Best Time to Buy in Next 5 year? Right now.
Fed gone nuts? Lets see if they have the stuff to crash the housing market
PART 1 of 2: Why “Right Now” is the best time to buy in the next 5 years.
Let’s skip the set up and jump right in. In the next 5 years, you will not find home prices cheaper than you will today. There is no massive price correction coming. There is however, a massive price appreciation correction upon us. I expect the appreciation rates to drop to 4-8% for 2023. That would be a massive correction but it would still leave buyers who wait paying substantially higher for the same property.

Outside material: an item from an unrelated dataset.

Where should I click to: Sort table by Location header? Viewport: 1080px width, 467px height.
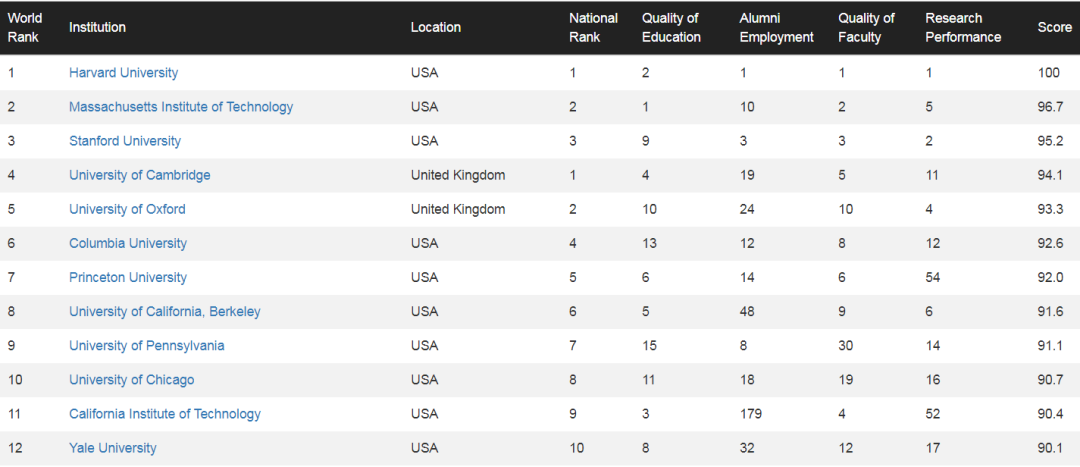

“But interest rates are so high right now” I hear you say… Rates can only go one of two ways. Up or Down. If they go up, then getting locked in now would leave you feeling pretty skippy. If interest rates do come down, all you need to do is refinance. Getting rate FOMO is common and understandable occurrence, especially in this recessionary environment when all the finical spidy-senses are tingling. When it comes to your primary residence do not allow “interest rate tunnel vision” blind you from the most important aspect of real estate. Store of value that has functional utility. In 1982 when rates spiked around 17%, home prices did not fall, they went up (even if by a small margin).
“But my monthly payment would be so much more!” you angrily retort… OK fair, but let’s keep pulling on that string: If you buy a house for $500,000 with 20% down that would give you a loan amount of $400,000. Your loan term is 30 years at 5.3% interest rate (for this example). The monthly payment would be $2,221.22 (at 5.3%). Now let’s hop in the time machine and get you that JUCY 2.7% interest rate and see how it changes the payment. The new payment at 2.7% would be $1,622.39 / month. That gives you a difference in payment of $598 / month (or $7,176 per year). Getting a lower rate is always better (no argument on that), but it is not the most important part of the equation… Now compare that extra $7,176 cost per year (due to the higher interest rate of 5.3%) vs the total price appreciation in that same year. Let’s be conservative and use 6.5% annual price appreciation: $5000,000 (purchase price) x .065 (price appreciation)= $32,000. Now subtract the two numbers: $32,000-$7,176= $25,324. That leaves you with a total net gain for the year of 25k. If you invested 7k in the stock market and one year later it had grown to 32k would you be happy?
More concisely, the equity gain/price appreciation should far outpace the delta on any interest rate spread (within reason, obviously). The longer you wait to buy, the more money you will be spending even if interest rates do drop. Comparing monthly cost is helpful, but your house is an asset and should be viewed as such. Focusing only on monthly payments and not the future price of the asset is not a wholistic approach to your biggest (for most) investment.
Inventory is still a problem and a major factor in all of this. In Part 2 of this series“Best time to sell in the next 5 years? Right now.” we will take a deeper look at the impact low inventory is having. For now, simply understanding that a home being on the market 15 days does not indicate an impending collapse (of the market). There was once a time, and there will be a time very soon that this is normal. Market participants (buyers, sells, investors, and agents) as a whole have had their perspectives morphed by a market that had gone super-nova. The correction is upon us but you wont see anything on discount anytime soon. However you should see plenty of price drops as over exuberant sellers get brought up to speed on the current situation.
Final thought
There is another hard and scarce asset that is Being Traded Currently at a steep discount. I would buy lots of that too but for now we can keep it real estate. Thanks for reading and supporting the project.